Still breathless from the tortuous climb, Laertes bowed be-fore the priest.

“I—”

What should he say? I have an appointment? It made him sound as though he were a common civil servant, not head of an army, and besides, the priest already knew why he was here. Laertes had registered his petition, paid his (truly exorbitant) fee, and purified himself at the Castalian Spring, all of which was noted in the oracular records. As indeed was the gold statuette, which had propelled him to the front of the queue.

“I have sacrificed a white goat,” he told the priest. “Its entrails—”

“Suggested favourable omens. I know.” The priest smiled as he bade him lay his armour aside. “Come,” he said. “Come with me, and together we will summon the spirit of Apollo, that He may answer the question you lay before Him.”

Ushered deep into the building, Laertes felt the world he knew slipping away. Gone were the crickets that rasped in the scrub, the butterflies that flittered over the cushions of wild thyme on the hillsides. Gone were the jangle of harnesses, the scrape of boots on the march. Even the sunshine was no more, for in the world of the Oracle, oil lamps flickered and strange odours danced. Music came from everywhere and nowhere. Not the music of clashing swords that Laertes was used to, nor the blare of battle trumpets. This was a soft, haunting tune made by lyres and flutes, that spoke of death, and of life, and of dreams…

From the shadows, two acolytes stepped forward in well-rehearsed unison. Boys of twelve, maybe thirteen, dressed in the same long, flowing robes as the priest.

“Drink,” the priest said, but when Laertes turned, the man was gone. In the distance, he could see small chinks of daylight. They seemed far, so far, away.

The first acolyte handed him a goblet on which the word “Forget” was engraved. The drink was wine, and Laertes drank. Then the second youth passed him a goblet on which the word “Remember” was etched. To Laertes’ mind, it tasted the same.
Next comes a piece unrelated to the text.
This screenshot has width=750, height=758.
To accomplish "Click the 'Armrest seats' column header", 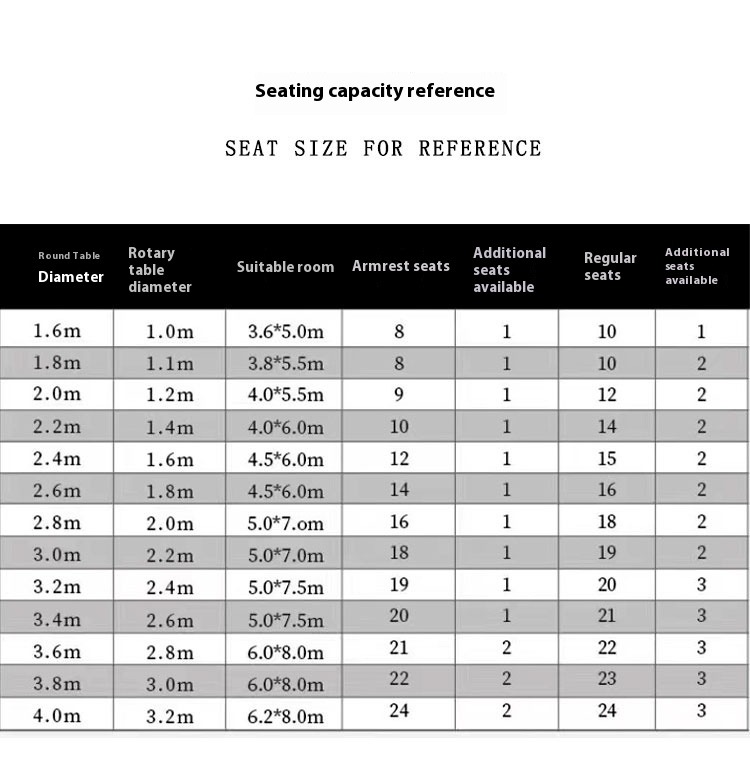I will coord(400,266).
With spirals of smoke coiling round his head one second, his feet the next, they steered him towards what looked like a gaping hole in the floor. Squinting cautiously, he could see nothing but darkness below. The acolytes motioned for him to sit, then retreated in silence, taking their torches with them. Even as he’d prepared to face battle, Laertes had never known his heart beat so fast.

How long did he sit there, dangling his feet in the Stygian blackness? A minute? An hour? Time had no meaning in the world of the gods. For was this not the site where Apollo slew the dragon snake that had raped his mother when she was pregnant with him and his twin sister, Artemis? Alone in the timeless void, Laertes set to wondering for the millionth time how best to phrase his question.

Then he was falling.

Tumbling through nothingness, with his arms flailing wildly, since the smooth stone denied him a grip. Down, down he spiralled, funnelling into the blackness. In his struggle, his forehead made contact with rock, then he found flagstones cushioned with reeds. Dusting himself down, his soldier’s eyes searched for the hands that had tugged at his ankles. It took only seconds to realise that his only companion was a statue of Apollo—

“Welcome,” a voice echoed. It was thin and crackled with age. “Welcome to the world of answers and truth.”

Making the sign of the horns, Laertes traced the sound to a narrow entrance over which “None May Enter” was written in gold lettering. From the doorway, he peered into a small inner sanctum lit by the dim flame from a tripod. Its flickering light revealed a solitary female, veiled and seated upon a stool.

“Welcome to the point where heaven and earth and east and west meet. The navel of the world, that is home to the Oracle.”